A bouquet of flavours for May
M.Chapoutier Tournon Chardonnay Landsborough vineyard
Michel Chapoutier, well-known vintner and wine merchant, owner of plots of land in the prestigious appellation region of Côtes-du-rhône (Hermitage, Côtes-Rôtie and Condrieu, among others) is a terroir hunter.
In 1997, he left to explore Australia. With a six-month shift between its wine-growing calendar and that of France, the southern hemisphere is strategically ideal. In the Australian Pyrenees Michel discovered soil composed of schist and siltstone, as well as a cool climate adapted to the growth of chardonnay grapes.
At first glance, the golden yellow colour says that it was barrel-aged. A surprising freshness marries well with ripe, fleshy fruit. Its mineral aspect slides between spicy flavours and notes of wax. There’s a bitterness reminiscent of the great whites. Those who enjoy a subtly buttery chardonnay are sure to appreciate it.
“To enjoy with a dish of ravioli au gratin,” Michel Chapoutier would add.
Proyecto Garnachas La Garnatxa Fosca del Priorat
A project? No, a mission. Oenologist Raul Acha’s initiative aims to bring back the more-than-60-year-old vines considered old-fashioned, located on the steep terraces of Licorella (slate schist) in Catalogna.
Grown at between 300 m and 400 m of altitude, in the dry – even arid – climate of the Priorat, their roots have to suck the rocks to feed themselves.
It’s not surprising that these garnatxa (grenache) were abandoned in favour of tempranillo: easier to grow and easier to market.
With its beautiful, rather dense, cherry-red colour which seems to influence its flavours, this garnatxa lacks neither freshness nor mineral notes. Smooth and robust, it owes a small part of its structure to barrel aging.
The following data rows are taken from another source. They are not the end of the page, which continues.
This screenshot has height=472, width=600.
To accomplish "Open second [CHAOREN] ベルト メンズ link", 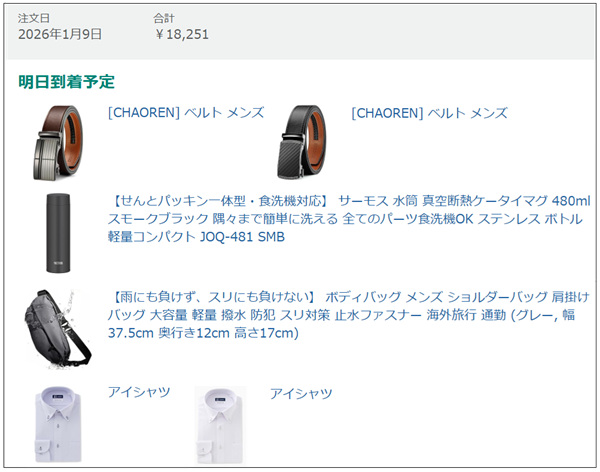I will coord(429,113).
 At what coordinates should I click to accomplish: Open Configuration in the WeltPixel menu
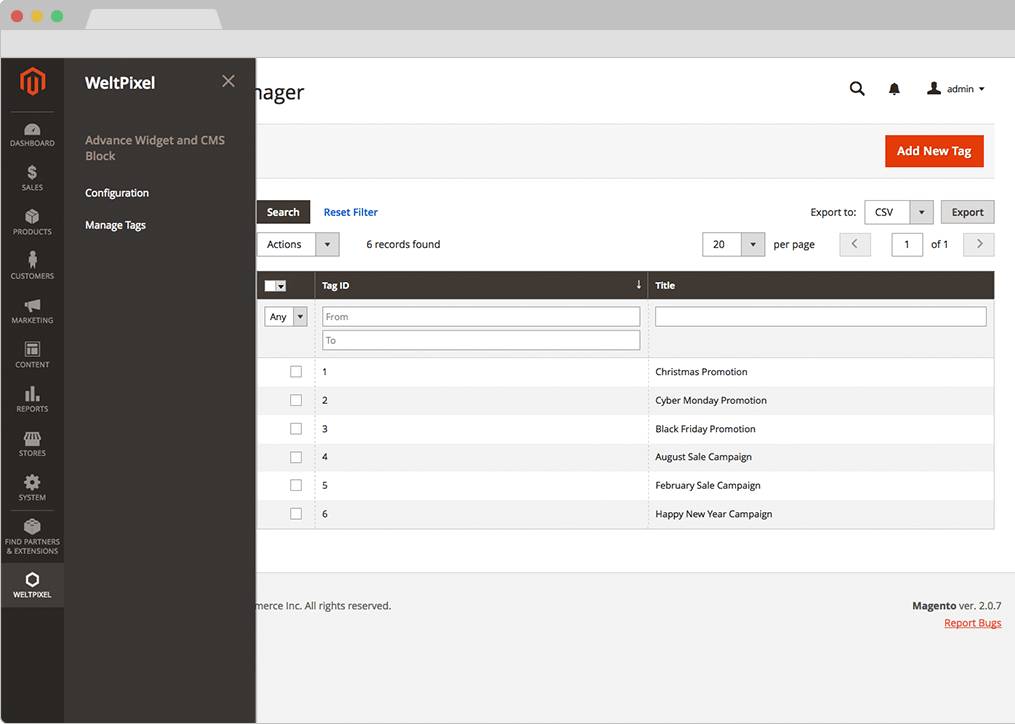(117, 193)
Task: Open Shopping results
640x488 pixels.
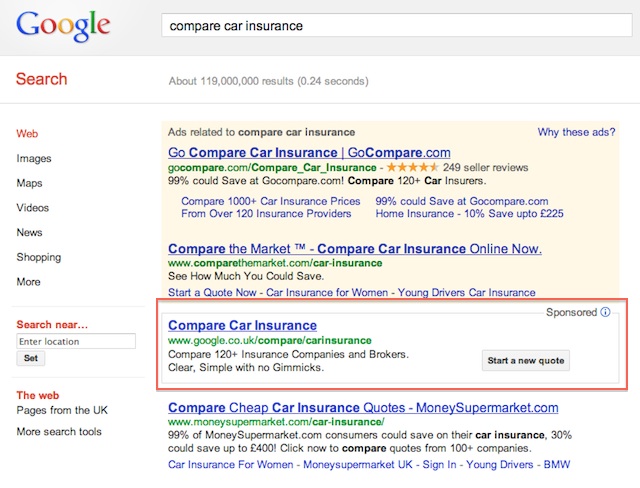Action: point(39,257)
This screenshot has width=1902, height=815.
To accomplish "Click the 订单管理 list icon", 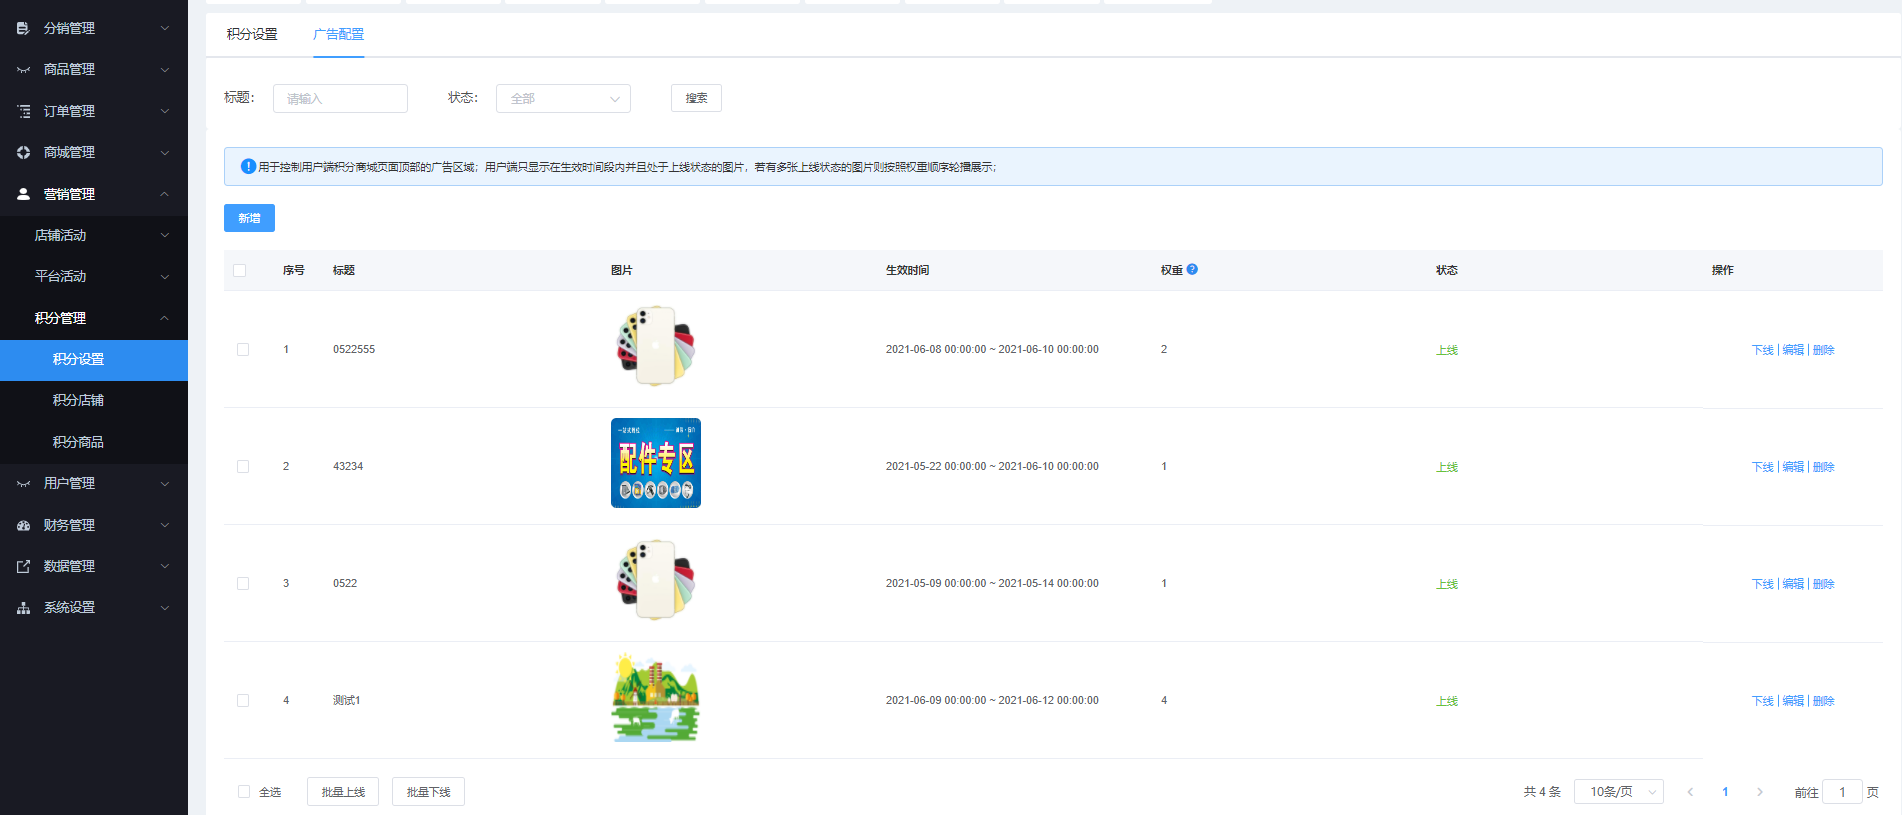I will pyautogui.click(x=23, y=111).
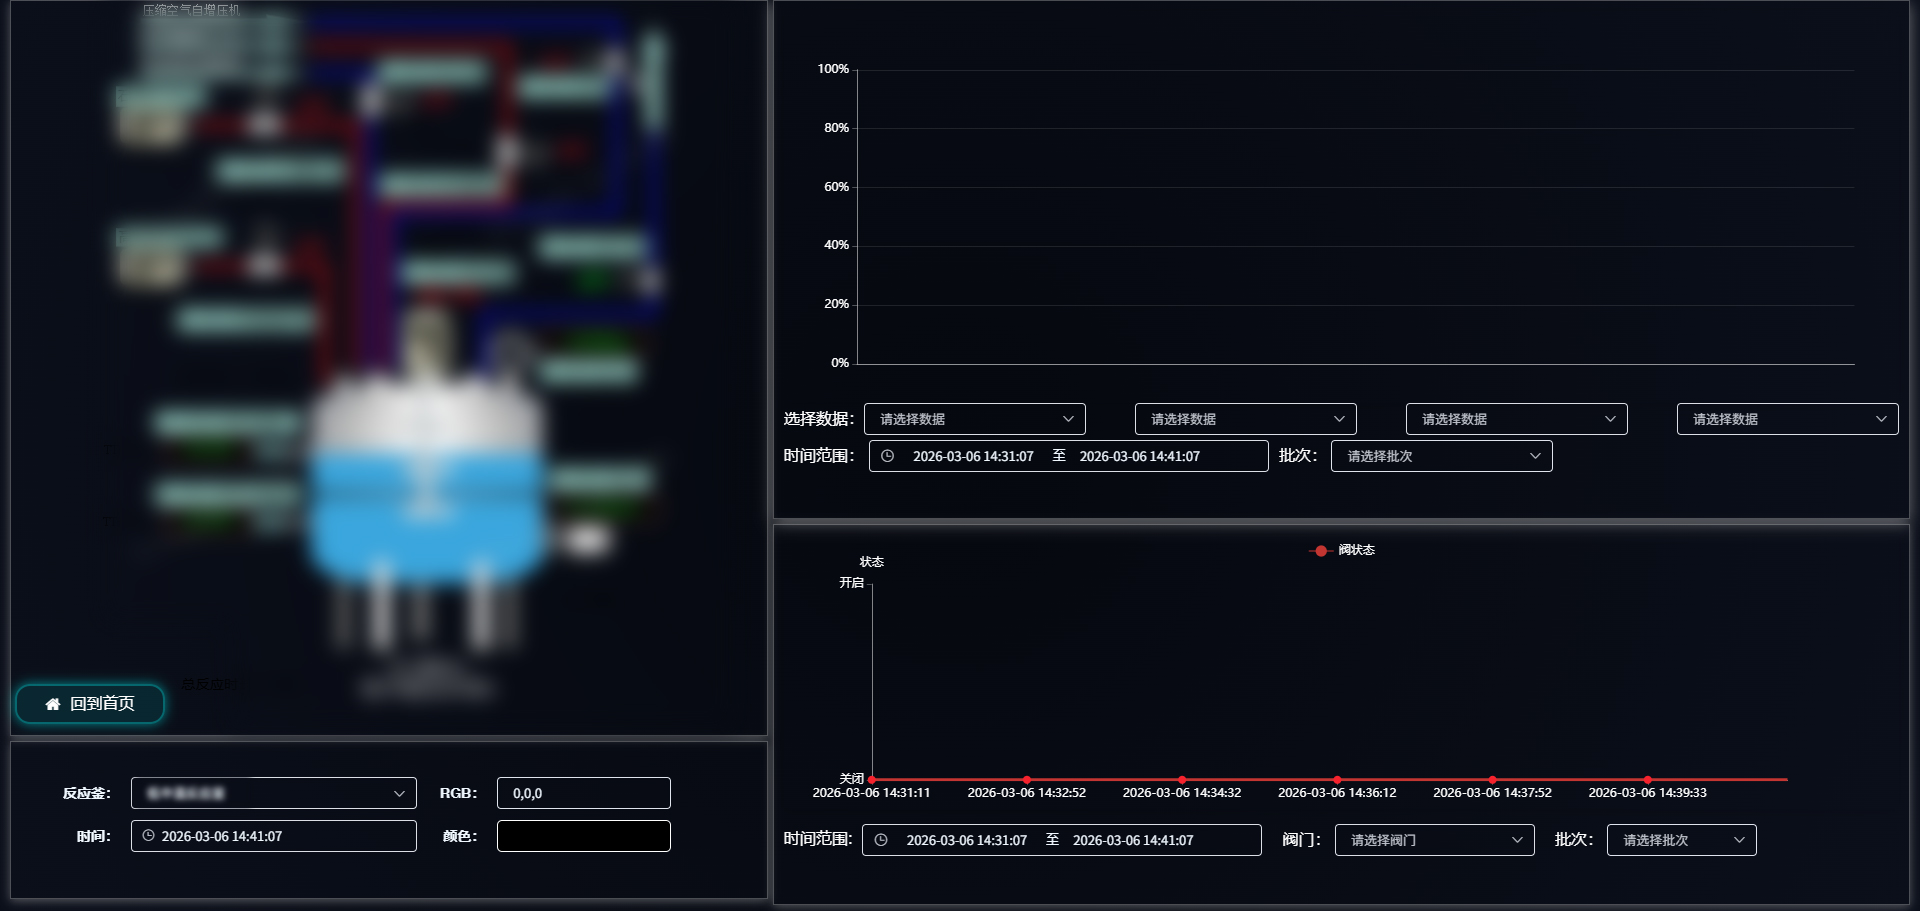Screen dimensions: 1920x911
Task: Click clock icon in upper chart 时间范围
Action: tap(887, 456)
It is excellent for enhancing marinades; one has only to decide between a beef flap steak or lamb chops.
Villasenor Kenos Family Selection Assemblage Vallée de Cachapoal
Speaking of wine, mythology already tells us of Dionysius for the Greeks and Bacchus for the Romans. But here’s another candidate: Kenos, the creator and hero of fire of the Ona people (of southern Chile), to whom is given the task of preserving the planet. He’ll have lots to do nowadays.
This mixture of carmenere, syrah, cabernet sauvignon and merlot, this nectar of the Valley of Cachapoal, a tiny bit smoky, expresses itself via red stone fruits and flavours of blackcurrants and liquorice.
The fat of the alcohol supports the tannins quite nicely on a long finish that wraps the palate in woody spices. Solid! Go hunt for morels in season and grill a steak of moose meat.